Dans ce contexte, les élections municipales et communautaires les 15 et 22 mars 2026 représentent un enjeu crucial pour les partis d’extrême droite et nous devons réagir ! sans oublier leurs possibles conséquences sur les élections sénatoriales.
AUX MUNICIPALES, PAS UNE VOIX POUR L’EXTREME DROITE ! En Ariège, nous sommes particulièrement concernés au vu des « scores » de l’extrême droite aux
élections nationales et européennes. L’imposture rurale de l’extrême droite est une réalité quotidienne.

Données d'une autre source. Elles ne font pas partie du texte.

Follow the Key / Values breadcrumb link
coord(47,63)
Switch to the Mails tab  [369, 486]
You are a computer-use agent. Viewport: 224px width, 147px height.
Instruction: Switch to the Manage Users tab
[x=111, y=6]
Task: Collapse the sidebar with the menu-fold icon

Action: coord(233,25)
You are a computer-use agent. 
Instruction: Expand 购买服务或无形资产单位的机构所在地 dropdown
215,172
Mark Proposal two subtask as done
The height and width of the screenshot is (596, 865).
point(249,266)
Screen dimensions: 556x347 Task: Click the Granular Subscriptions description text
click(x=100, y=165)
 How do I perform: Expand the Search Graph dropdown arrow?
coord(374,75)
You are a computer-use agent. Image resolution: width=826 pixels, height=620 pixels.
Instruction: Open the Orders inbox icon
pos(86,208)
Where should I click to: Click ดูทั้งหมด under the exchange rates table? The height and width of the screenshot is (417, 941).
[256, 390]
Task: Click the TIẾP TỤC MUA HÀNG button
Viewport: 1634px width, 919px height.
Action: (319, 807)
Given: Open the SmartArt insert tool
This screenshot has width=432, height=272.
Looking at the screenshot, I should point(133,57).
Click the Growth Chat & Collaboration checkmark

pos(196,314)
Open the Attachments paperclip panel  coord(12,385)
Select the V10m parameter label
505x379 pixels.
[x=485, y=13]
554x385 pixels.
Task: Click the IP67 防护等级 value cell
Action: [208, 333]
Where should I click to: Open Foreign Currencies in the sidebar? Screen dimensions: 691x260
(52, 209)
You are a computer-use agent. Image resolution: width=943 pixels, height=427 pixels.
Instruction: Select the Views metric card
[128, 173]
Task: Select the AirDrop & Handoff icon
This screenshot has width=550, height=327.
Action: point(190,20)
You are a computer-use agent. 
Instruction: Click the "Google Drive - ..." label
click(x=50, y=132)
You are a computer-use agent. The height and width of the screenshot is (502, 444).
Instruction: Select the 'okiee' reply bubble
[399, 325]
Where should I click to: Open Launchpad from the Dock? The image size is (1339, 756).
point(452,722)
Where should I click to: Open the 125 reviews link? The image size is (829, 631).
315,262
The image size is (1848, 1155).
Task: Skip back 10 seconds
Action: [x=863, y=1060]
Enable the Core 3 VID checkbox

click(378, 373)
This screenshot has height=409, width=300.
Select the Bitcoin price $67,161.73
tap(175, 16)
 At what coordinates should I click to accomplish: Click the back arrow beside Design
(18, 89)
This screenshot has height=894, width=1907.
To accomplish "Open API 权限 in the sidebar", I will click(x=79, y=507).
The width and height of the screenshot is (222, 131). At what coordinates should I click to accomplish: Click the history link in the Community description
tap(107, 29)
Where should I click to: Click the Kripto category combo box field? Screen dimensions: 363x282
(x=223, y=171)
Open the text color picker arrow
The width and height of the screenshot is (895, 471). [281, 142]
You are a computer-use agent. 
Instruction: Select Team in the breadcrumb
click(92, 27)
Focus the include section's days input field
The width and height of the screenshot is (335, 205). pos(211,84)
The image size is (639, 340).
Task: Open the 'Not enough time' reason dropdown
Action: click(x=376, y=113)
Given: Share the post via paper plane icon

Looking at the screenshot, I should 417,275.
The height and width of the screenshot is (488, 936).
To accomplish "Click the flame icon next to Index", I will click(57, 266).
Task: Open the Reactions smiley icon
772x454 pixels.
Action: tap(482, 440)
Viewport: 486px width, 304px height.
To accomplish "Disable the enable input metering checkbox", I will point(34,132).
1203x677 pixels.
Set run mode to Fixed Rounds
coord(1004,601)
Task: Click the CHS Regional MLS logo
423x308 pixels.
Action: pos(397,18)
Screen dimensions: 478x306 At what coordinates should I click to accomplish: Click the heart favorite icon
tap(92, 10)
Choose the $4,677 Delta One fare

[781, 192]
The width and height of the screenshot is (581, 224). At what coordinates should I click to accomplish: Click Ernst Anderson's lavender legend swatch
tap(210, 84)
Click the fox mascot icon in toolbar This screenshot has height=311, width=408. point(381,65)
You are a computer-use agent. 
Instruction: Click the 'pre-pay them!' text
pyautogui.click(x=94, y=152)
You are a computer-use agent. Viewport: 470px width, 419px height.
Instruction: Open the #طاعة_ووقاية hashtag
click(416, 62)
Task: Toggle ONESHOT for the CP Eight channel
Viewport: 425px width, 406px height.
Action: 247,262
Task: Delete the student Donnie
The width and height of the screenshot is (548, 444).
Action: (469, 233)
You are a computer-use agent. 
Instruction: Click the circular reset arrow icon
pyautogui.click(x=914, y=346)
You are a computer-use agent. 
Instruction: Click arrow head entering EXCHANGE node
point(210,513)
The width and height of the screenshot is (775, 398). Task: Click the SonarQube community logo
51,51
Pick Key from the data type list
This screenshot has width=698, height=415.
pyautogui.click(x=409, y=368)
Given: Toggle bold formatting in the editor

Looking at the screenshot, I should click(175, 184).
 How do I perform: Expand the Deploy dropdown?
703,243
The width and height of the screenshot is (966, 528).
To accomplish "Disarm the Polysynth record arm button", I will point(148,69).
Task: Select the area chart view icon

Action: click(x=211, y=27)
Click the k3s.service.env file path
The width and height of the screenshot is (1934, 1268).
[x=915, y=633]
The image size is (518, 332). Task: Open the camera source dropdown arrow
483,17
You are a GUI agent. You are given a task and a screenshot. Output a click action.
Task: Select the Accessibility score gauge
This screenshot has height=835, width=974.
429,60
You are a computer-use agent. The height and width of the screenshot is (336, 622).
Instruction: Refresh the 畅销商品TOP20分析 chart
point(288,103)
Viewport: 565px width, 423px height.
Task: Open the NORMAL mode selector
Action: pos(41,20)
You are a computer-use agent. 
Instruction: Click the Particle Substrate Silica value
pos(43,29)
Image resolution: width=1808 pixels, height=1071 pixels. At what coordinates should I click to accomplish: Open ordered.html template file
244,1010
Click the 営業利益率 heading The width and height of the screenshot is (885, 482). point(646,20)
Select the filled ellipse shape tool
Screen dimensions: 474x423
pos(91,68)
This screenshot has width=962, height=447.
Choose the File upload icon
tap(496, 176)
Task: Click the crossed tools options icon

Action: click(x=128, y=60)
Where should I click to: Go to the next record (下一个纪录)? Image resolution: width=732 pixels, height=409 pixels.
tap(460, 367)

Des locaux syndicaux ont été saccagés avec des tags racistes à St Lizier en juillet 2024. Nous avons plusieurs listes municipales : 2 « officiellement » d’extrême droite : le « Rassemblement des droites pour Pamiers » , « La droite pour St Girons » et une liste « Varilhes Autrement » ; sans compter les listes qui se cachent derrière des mentions « sans étiquette » !
Rappelons que depuis 2014, le RN et ses alliés dirigent déjà des municipalités.
« On les a déjà essayés » et leurs bilans prouvent leur nocivité sociale et syndicale.
Les maires d’extrême droite pratiquent systématiquement :
- la chasse aux pauvres,
- les attaques violentes contre les syndicalistes, les salarié.es et les associations,
- la remise en cause des acquis sociaux,
- la banalisation de propos et de politiques discriminatoires, racistes et antidémocratiques,
- la promotion d’une idéologie sexiste, homophobe, fasciste et intégriste,
- des attaques budgétaires contre la culture et sa mise au pas au service d’une idéologie réactionnaire et la censure. Ce que le RN applique dans les mairies, c’est un avant-goût de son projet national : repli identitaire, division des habitant.es, casse du tissu associatif, mépris des droits sociaux. Derrière la communication se cache un projet de société inégalitaire et autoritaire.
Le RN tente de se faire passer pour un parti du peuple, défendant les « oubliés » de la République. Il prétend parler au nom des ouvrier.es, des employé.es, des retraité.es modestes. Mais à l’Assemblée nationale, les votes du RN racontent une toute autre histoire : – Contre la hausse du SMIC. – Contre le blocage des prix de l’énergie ou des produits de première nécessité. – Contre le rétablissement de l’ISF (impôt sur la fortune). – Pour les exonérations patronales. – Contre la taxation des superprofits. – Contre le renforcement des droits syndicaux. – Contre la solidarité et l’égalité entre les Peuples.- Pour la suppression de l’Aide Médicale d’Etat AME VISA 09 poursuit sans relâche ce combat intersyndical unitaire dans le monde du travail.